OBJECTIVE
Render the material as a Markdown table with the columns Row and Material line, starting at the line that contains "Where should I click to: Switch to the COST" and ending at the line that contains "Action: [x=223, y=371]". Leave out any blank lines.

Entries for locating words and elements:
☆ ☆ ☆ ☆

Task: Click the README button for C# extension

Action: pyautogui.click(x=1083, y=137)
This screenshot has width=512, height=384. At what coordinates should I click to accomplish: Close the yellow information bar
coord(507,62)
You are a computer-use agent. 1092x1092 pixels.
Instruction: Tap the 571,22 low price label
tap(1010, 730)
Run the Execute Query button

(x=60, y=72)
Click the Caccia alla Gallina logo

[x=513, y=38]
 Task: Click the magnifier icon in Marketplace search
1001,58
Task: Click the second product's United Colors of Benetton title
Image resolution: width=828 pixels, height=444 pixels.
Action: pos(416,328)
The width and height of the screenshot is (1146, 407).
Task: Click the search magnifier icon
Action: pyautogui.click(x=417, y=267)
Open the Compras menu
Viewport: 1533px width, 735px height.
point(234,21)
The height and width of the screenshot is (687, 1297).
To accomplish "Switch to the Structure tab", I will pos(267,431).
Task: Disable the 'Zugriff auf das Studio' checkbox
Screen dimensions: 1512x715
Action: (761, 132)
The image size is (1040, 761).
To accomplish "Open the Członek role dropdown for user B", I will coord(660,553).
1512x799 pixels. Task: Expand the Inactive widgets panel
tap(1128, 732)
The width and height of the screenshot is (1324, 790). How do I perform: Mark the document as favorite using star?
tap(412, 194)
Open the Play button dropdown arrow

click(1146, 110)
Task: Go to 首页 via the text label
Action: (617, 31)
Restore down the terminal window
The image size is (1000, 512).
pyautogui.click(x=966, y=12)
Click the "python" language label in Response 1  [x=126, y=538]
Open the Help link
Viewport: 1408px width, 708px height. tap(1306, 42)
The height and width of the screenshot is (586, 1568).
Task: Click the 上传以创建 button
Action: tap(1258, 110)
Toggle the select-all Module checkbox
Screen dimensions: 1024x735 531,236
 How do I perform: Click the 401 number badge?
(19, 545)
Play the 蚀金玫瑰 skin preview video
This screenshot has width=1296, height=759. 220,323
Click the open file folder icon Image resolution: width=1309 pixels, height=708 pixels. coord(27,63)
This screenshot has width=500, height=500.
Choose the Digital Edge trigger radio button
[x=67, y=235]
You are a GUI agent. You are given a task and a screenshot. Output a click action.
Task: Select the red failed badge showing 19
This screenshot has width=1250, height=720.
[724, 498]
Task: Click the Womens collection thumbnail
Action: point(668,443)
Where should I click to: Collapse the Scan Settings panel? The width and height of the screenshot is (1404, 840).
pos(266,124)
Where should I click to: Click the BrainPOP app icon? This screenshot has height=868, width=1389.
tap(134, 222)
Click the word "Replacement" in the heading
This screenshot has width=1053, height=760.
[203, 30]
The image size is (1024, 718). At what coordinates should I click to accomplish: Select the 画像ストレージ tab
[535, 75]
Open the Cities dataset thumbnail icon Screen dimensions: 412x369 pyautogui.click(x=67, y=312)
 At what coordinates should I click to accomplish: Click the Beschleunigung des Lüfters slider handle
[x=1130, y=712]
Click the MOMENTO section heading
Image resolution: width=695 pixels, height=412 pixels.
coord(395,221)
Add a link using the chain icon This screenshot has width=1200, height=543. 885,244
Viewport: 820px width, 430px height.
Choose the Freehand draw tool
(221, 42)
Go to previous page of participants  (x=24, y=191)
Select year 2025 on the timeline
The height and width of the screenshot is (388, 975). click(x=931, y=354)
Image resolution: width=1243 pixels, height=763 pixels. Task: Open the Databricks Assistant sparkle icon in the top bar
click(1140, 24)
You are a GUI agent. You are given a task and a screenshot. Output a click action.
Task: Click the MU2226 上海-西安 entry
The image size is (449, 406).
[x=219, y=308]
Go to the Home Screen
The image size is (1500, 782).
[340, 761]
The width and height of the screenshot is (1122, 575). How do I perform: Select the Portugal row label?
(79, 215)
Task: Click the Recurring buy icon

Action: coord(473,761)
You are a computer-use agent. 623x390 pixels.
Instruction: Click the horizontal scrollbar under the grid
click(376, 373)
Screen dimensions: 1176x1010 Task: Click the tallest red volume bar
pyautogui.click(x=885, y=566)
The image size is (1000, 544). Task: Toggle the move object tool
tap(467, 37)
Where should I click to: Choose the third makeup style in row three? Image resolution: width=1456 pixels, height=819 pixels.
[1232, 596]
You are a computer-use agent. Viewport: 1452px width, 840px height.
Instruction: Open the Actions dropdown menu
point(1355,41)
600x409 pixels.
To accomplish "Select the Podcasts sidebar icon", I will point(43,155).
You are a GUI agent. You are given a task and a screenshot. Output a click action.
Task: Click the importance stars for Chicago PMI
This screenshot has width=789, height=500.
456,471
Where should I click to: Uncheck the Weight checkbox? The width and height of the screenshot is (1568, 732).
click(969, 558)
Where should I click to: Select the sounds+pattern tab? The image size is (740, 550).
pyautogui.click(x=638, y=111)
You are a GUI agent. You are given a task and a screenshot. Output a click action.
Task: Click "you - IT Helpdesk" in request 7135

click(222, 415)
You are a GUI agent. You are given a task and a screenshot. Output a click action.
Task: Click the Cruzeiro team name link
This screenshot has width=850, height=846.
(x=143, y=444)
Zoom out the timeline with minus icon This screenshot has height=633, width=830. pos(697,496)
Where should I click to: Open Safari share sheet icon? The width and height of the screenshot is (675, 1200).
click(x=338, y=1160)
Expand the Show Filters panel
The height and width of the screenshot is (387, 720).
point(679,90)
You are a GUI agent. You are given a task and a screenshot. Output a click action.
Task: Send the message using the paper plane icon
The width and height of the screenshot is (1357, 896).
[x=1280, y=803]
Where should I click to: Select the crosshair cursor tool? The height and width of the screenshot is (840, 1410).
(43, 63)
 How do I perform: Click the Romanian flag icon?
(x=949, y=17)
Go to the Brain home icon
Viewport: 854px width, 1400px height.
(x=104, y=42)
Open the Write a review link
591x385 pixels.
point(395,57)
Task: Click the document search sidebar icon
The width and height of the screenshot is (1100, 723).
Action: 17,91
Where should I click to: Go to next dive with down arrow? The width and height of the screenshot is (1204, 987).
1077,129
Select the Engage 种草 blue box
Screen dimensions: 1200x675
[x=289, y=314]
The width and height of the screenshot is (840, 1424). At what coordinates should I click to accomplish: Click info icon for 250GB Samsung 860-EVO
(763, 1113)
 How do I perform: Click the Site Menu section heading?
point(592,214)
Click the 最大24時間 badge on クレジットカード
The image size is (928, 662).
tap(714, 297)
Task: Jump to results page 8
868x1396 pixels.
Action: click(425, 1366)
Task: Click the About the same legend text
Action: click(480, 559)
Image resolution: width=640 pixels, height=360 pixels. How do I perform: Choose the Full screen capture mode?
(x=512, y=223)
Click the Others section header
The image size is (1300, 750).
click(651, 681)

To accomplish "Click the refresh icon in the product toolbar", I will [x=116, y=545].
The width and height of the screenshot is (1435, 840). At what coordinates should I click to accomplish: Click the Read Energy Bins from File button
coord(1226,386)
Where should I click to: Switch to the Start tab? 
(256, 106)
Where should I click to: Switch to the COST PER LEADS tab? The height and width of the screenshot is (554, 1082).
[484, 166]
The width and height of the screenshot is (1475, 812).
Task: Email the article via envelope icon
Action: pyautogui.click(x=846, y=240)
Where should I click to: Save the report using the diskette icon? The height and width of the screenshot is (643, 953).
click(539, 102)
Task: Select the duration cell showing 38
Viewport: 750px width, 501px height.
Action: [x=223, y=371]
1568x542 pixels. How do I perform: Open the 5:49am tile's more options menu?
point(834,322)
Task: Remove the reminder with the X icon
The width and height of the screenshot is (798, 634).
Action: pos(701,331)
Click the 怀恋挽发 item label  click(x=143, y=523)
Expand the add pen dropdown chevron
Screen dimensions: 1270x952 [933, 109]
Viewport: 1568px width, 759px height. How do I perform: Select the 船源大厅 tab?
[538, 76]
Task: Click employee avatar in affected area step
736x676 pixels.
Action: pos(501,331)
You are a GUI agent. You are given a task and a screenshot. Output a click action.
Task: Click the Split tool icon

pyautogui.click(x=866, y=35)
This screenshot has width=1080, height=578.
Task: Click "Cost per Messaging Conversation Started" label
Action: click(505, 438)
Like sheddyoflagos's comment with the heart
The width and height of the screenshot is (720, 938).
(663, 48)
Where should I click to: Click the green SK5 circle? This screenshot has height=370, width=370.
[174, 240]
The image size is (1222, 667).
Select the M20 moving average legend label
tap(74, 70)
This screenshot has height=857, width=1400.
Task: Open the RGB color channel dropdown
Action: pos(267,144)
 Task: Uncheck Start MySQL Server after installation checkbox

☆ ☆ ☆ ☆

EXPECTED ANSWER
| Row | Material line |
|---|---|
| 1 | Where should I click to: Switch to the COST PER LEADS tab? The height and width of the screenshot is (554, 1082). |
| 2 | [484, 166] |
| 3 | The width and height of the screenshot is (1475, 812). |
| 4 | Task: Email the article via envelope icon |
| 5 | Action: pyautogui.click(x=846, y=240) |
| 6 | Where should I click to: Save the report using the diskette icon? The height and width of the screenshot is (643, 953). |
| 7 | click(539, 102) |
| 8 | Task: Select the duration cell showing 38 |
| 9 | Viewport: 750px width, 501px height. |
| 10 | Action: [x=223, y=371] |